> [DIRECTIONS]: Find the line in the data below that contains "Click the root@localhost shell prompt". Return that line and all the lines after it, unchanged.
....................
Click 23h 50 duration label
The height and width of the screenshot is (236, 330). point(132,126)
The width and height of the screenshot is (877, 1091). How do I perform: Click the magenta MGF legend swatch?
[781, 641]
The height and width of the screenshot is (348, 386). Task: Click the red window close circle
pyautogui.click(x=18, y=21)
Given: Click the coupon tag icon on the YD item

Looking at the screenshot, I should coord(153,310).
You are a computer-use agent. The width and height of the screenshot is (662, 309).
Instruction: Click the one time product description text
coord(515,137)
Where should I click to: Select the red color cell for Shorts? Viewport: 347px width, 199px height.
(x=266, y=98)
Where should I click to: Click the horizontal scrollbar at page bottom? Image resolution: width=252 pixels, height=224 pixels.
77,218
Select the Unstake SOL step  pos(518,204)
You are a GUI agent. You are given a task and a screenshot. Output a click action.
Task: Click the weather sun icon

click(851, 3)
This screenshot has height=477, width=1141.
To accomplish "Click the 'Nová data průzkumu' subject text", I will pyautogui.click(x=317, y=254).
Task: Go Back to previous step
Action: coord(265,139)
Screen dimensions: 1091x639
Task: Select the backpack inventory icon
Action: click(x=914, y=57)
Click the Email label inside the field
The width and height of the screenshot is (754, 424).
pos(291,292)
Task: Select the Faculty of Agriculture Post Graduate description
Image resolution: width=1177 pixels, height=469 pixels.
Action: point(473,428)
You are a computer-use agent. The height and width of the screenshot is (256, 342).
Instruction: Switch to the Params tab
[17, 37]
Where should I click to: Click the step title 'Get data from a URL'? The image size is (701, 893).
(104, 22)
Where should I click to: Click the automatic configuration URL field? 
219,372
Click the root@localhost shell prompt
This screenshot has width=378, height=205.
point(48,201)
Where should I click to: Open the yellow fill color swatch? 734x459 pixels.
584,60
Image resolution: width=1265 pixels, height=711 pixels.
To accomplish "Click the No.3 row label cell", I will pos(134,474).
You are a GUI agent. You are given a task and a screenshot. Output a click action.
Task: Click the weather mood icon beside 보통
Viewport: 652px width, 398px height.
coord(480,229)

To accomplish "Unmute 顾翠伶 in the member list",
....................
> [WRITTEN SOLUTION]:
Click the root@localhost shell prompt
This screenshot has width=378, height=205.
point(48,201)
Where should I click to: Open the yellow fill color swatch? 734x459 pixels.
584,60
Image resolution: width=1265 pixels, height=711 pixels.
To accomplish "Click the No.3 row label cell", I will pos(134,474).
You are a GUI agent. You are given a task and a screenshot. Output a click action.
Task: Click the weather mood icon beside 보통
Viewport: 652px width, 398px height.
coord(480,229)

To accomplish "Unmute 顾翠伶 in the member list",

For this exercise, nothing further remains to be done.